In an interview on NBC Nadler was asked whether he believed that Trump was intentionally trying to force Congress to impeach him, because Trump believes surviving an impeachment would give him a political boost. Nadler did not believe that was the case. Instead, he believes that Trump is simply impulsive, and acting without a real strategy.
“I think he is very impulsive,” said Nadler. “He’s very willful, and he’s very ignorant. I mean, unlike Richard Nixon, who knew exactly what he was doing when he was violating the law and violating norms and so forth, he just goes ahead. He doesn’t know what the law is. He doesn’t know what the constitutional history is. He doesn’t know the implications of half of what he does.” Nadler, like Speaker of the House Nancy Pelosi, agreed that Trump is making it increasingly impossible to avoid impeachment, through this blanket use of privilege and disobeying subpoenas.

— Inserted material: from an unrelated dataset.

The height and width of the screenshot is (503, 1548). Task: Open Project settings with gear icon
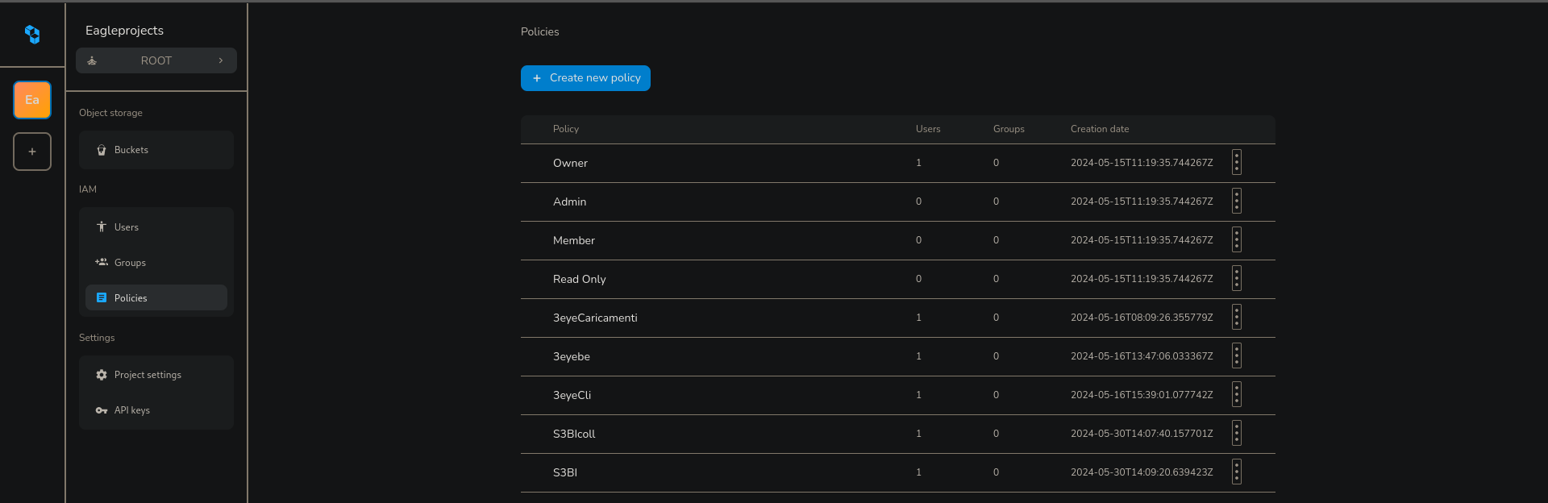pos(147,375)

Those questions are under direct discussion in a (currently ongoing) legislative hearing before the House Judiciary Committee that calls on expert witnesses—including some regularly called by Republicans on previous occasions—to speak on the subject of executive privilege vs. congressional oversight. The array of legal and constitutional experts weighed in on both sides of the issue … but even those who were regarded as reliably conservative did not have good things to say about Trump’s actions. Trump’s attempted expansion of executive privilege came in for heavy fire from experts who pointed out that it was much broader than even claims that had previously been made, and failed.
While some of the witnesses felt that some redactions made to the special counsel report by Attorney General William Barr were likely to withstand a court fight, and one of those testifying was actually a friend of Barr who spoke at his confirmation hearing, even that witness agreed that many other actions on Trump’s part, such as withholding witnesses and documents, or ordering staffers to disobey congressional subpoenas were “unsupportable.”

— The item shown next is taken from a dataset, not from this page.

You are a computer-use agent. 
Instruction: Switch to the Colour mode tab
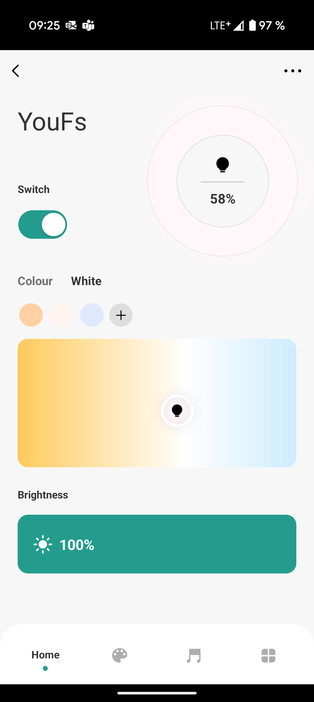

And as many of those same witnesses pointed out, the constitution assigns to Congress one clear way of dealing with presidential misconduct … the one that Nadler believes they are being driven to take. Interestingly, one of the experts testifying indicated that “it’s enough” to be considering impeachment, or evaluating the possibility of impeachment, for courts to strike down most privilege claims as they would during an impeachment hearing.

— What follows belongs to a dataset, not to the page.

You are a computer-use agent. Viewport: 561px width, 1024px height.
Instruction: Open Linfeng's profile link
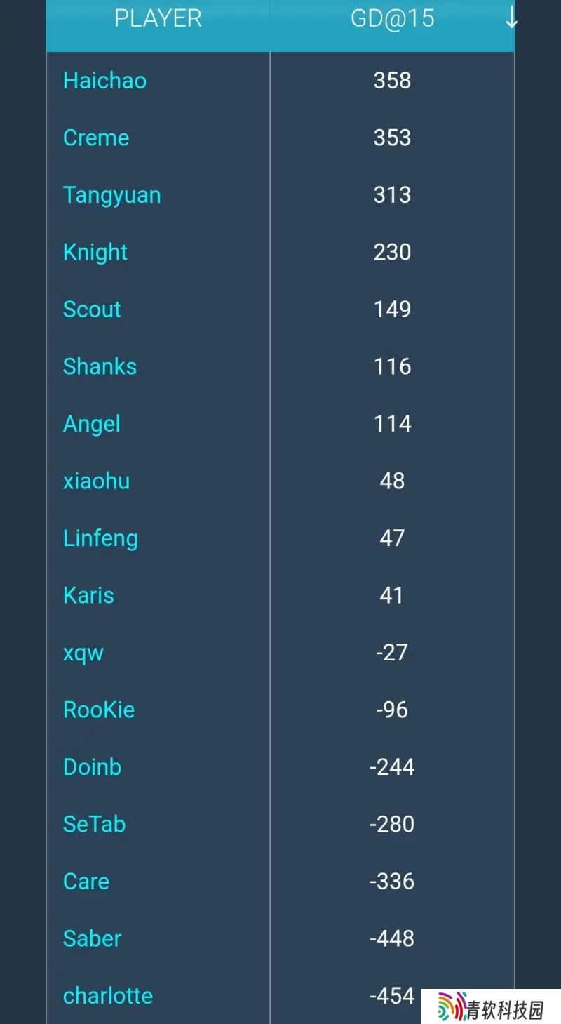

The advice given to the committee by experts speaks directly to the potential outcome of existing subpoenas, the contempt citation against Attorney General William Barr, and Trump’s resistance to provide witnesses or documents. The responses from the experts are extremely informative in their review of past cases.
Again and again in the questioning, representatives returned to the question of whether initiating impeachment proceedings could be necessary to obtaining the information they require for effective oversight—with mixed results. The complete transcript of this hearing is going to represent a guidebook for going forward, and a textbook for conducting oversight—or beginning an impeachment.
If you have an opportunity, watch what remains of the House Judiciary Committee hearing on executive privilege vs. congressional oversight. It’s been a genuinely fascinating, insightful, and frank discussion. Well … except for the part where Louie Gohmert used his time to warn about “biological women who say they are men” taking over all the synagogues.